Malkovich met Sands on the set of The Killing Fields in 1983 – two years before Sands’ breakthrough role in A Room With a View – and was immediately drawn to his wit and intellect. They worked together on a range of projects over the decades, and lived together for a while. Today, Malkovich alternates between past and present tense when speaking about Sands, his voice raspy and wistful.
“I love Jules. He was someone who was very, very clever. I know his ex-wife, Sarah [Sands, the former editor of the Evening Standard and Radio 4’s Today], terribly well and their son, Henry, is my godson. And I introduced Jules to Evgenia [his wife, also a journalist], who’s an old, old friend. I know their daughters [Natalya and Imogen] well. But I unfortunately never got to go up to Yorkshire with him. It’s a great loss.”
Speaking to Malkovich is a singular experience. He has a sartorial elegance – chaffinch-patterned shirt, matching kerchief, chocolate-brown tailored Sherlock-Holmes-style jacket – that is exquisitely out of place in scruffy Berlin.
In our brief conversation, he finds time to question the use of the word “pandemic” to describe Covid, suggesting instead “mass hysteria or a series of stupidities and mistakes, which if nothing else reflect absolutely terribly on science”.
He then moves on to his avoidance of politics. “If it was honestly about solving societal problems, I’d be all for it.” Rather, he says, politics is about “power and corruption, narcissism and insanity, incompetence, stupidity, dishonesty … the list goes on. What would happen if every time a politician told a lie, a demonstrable lie, they had to retire from politics? Leave the playing field permanently and go and, say, work in a charity, like Profumo did. How many would there be left?”
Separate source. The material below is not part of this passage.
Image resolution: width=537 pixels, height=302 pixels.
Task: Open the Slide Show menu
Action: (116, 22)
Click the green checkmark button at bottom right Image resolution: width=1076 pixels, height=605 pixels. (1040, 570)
Sands’ disappearance, and the recent arrival of a granddaughter, have galvanised him. “I’ll be 70 in December,” he says. “Do I have a day, a month, a year, 10 years? No idea. Time seems even more capricious than when I had my own children. You miss so much; it goes so fast.” But he has no desire to leave a lasting mark. “I don’t really care to have a legacy or history.”
Nor, he says, is he bothered about the reception he receives now. He eagerly discusses the recent case of a German ballet director who smeared dog faeces on the face of a critic in revenge for a negative review.
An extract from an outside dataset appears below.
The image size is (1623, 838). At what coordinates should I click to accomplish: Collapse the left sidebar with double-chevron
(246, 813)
“I think it’s terrible! To attempt to silence critics or even interact with them about their critique is a violation. Toughen up! It’s a mistake by those in the public eye to think that when you enter the public square it’s all going to be tropical drinks on the veranda and bouquets of flowers.”
Malkovich knows of what he speaks. In his 2017 show The Music Critic, he plays a vile reviewer who denounces the work of Beethoven, Chopin and Prokofiev – before musicians exact their revenge. One write-up of the show was so poor that it made him “roll off the banquette in my home laughing so hard I was crying”.
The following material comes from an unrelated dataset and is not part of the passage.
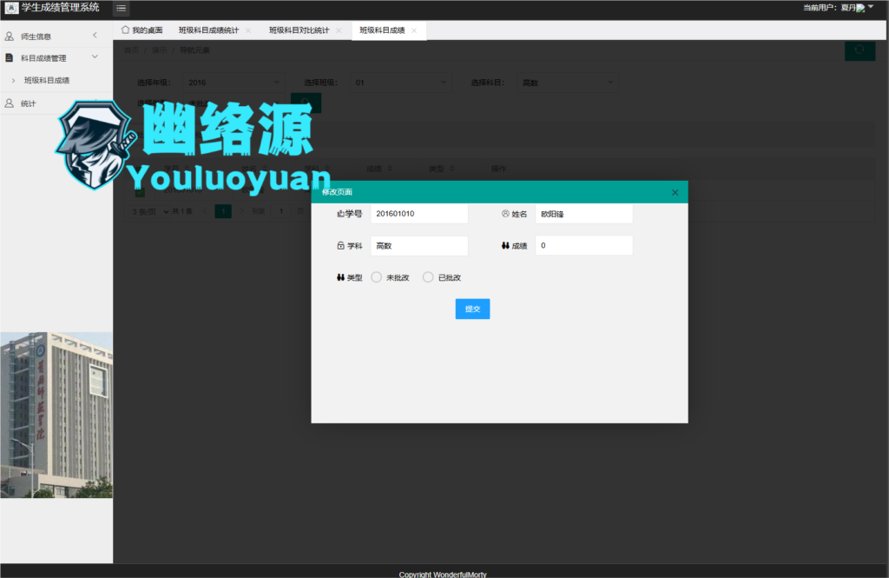Screen dimensions: 889x578
Task: Click the building icon beside the 学科 field
Action: [339, 244]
The model of stoicism in this regard, he says, was Harold Pinter: “When The Caretaker opened in Düsseldorf, he took 54 curtain calls, all to boos.” Malkovich and Sands worked frequently with Pinter and loved reminiscing about the man. “He was such a terrific storyteller, Jules, and so, so funny. Since the day we met, I could talk to him about anything, and he could talk to me about anything…” He loses his train, then jolts himself back to the room. “But that’s the thing – you can’t do anything about it. Could I have envisaged Jules at 80?” He looks at the ground and his voice trails away. “I don’t know.”